▼

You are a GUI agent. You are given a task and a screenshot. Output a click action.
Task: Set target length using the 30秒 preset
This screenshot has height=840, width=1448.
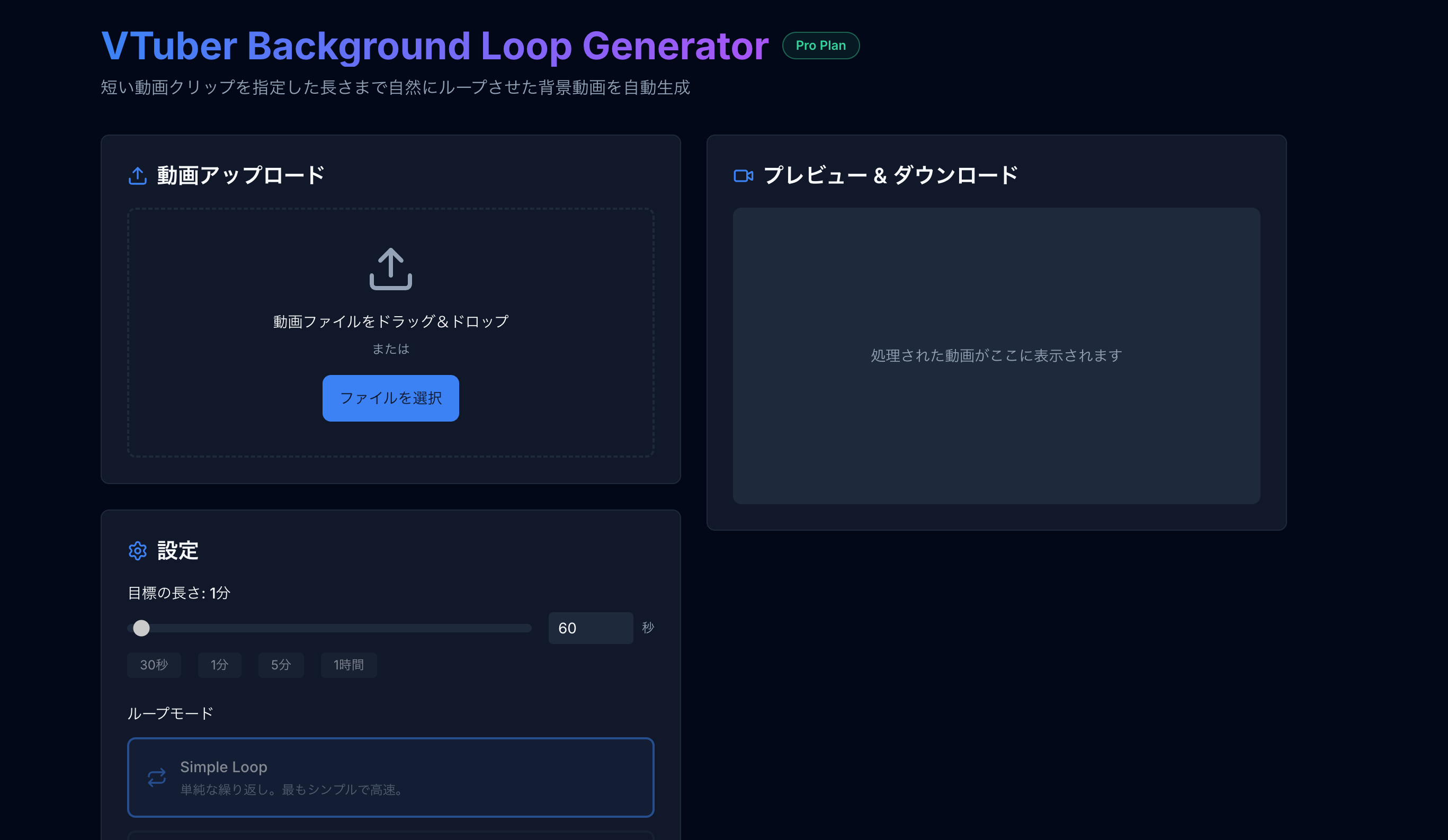(x=154, y=665)
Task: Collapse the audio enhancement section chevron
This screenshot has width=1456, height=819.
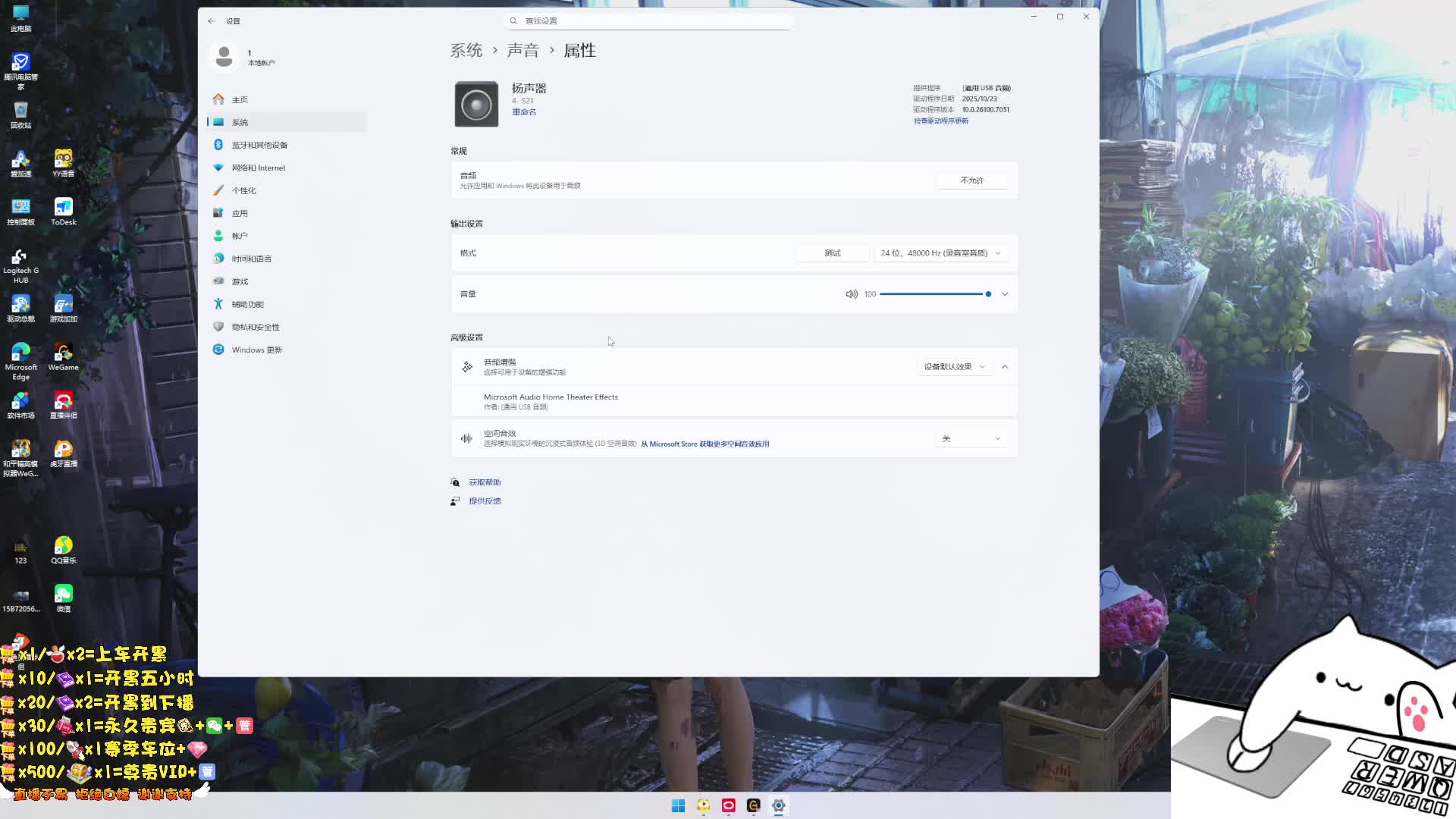Action: (x=1005, y=367)
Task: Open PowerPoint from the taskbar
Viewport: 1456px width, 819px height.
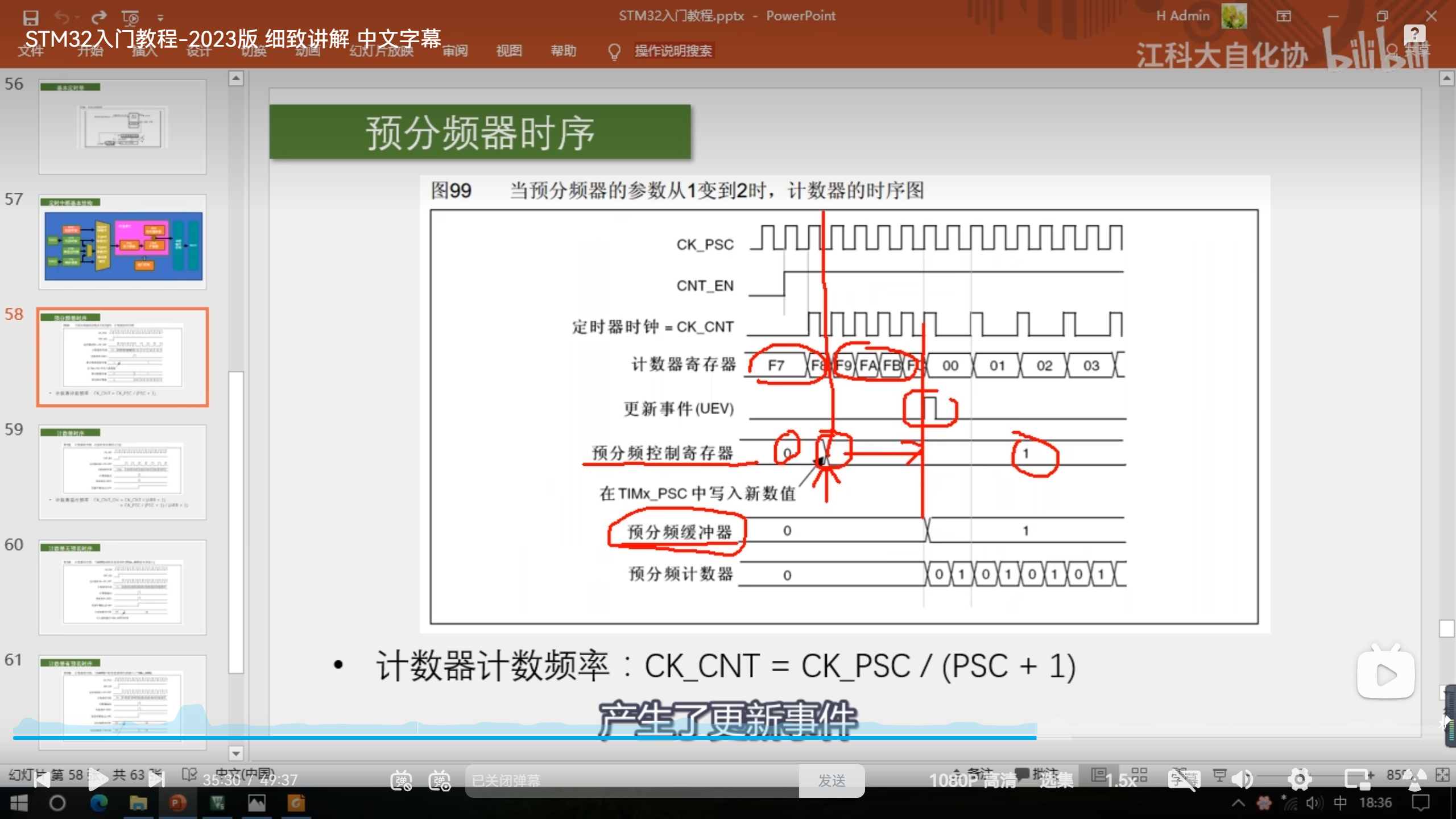Action: pos(177,803)
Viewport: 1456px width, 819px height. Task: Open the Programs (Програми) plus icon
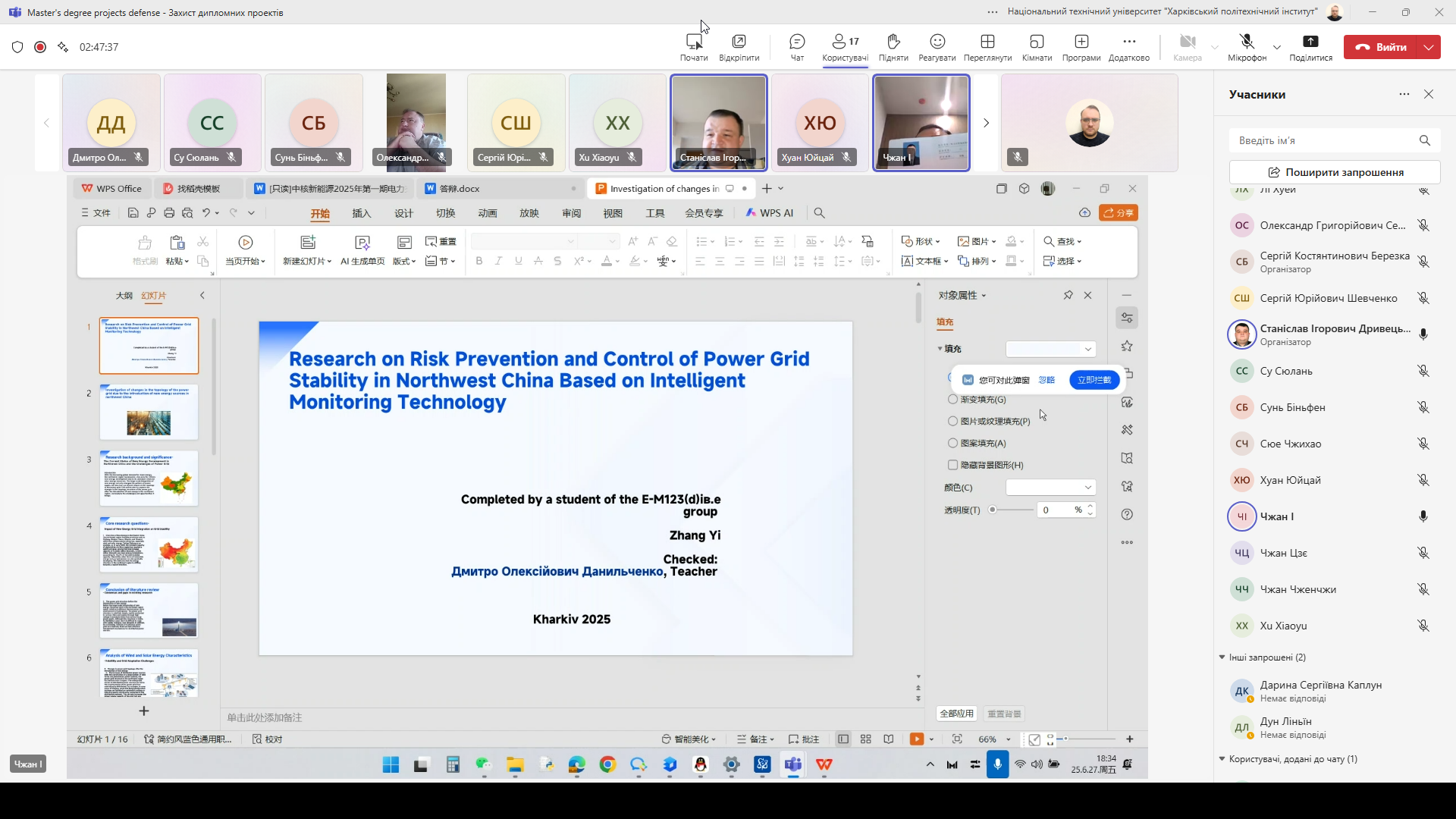[1081, 42]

▲

• _Exercise description_: Set down every record word for word and leave out the pictures.

• _Written response_:
You are a GUI agent. You are given a task and a screenshot. Output a click action.
Task: Set target length using the 30秒 preset
This screenshot has height=840, width=1448.
(x=154, y=665)
Task: Collapse the audio enhancement section chevron
This screenshot has width=1456, height=819.
Action: (x=1005, y=367)
Task: Open PowerPoint from the taskbar
Viewport: 1456px width, 819px height.
Action: pos(177,803)
Viewport: 1456px width, 819px height. Task: Open the Programs (Програми) plus icon
[1081, 42]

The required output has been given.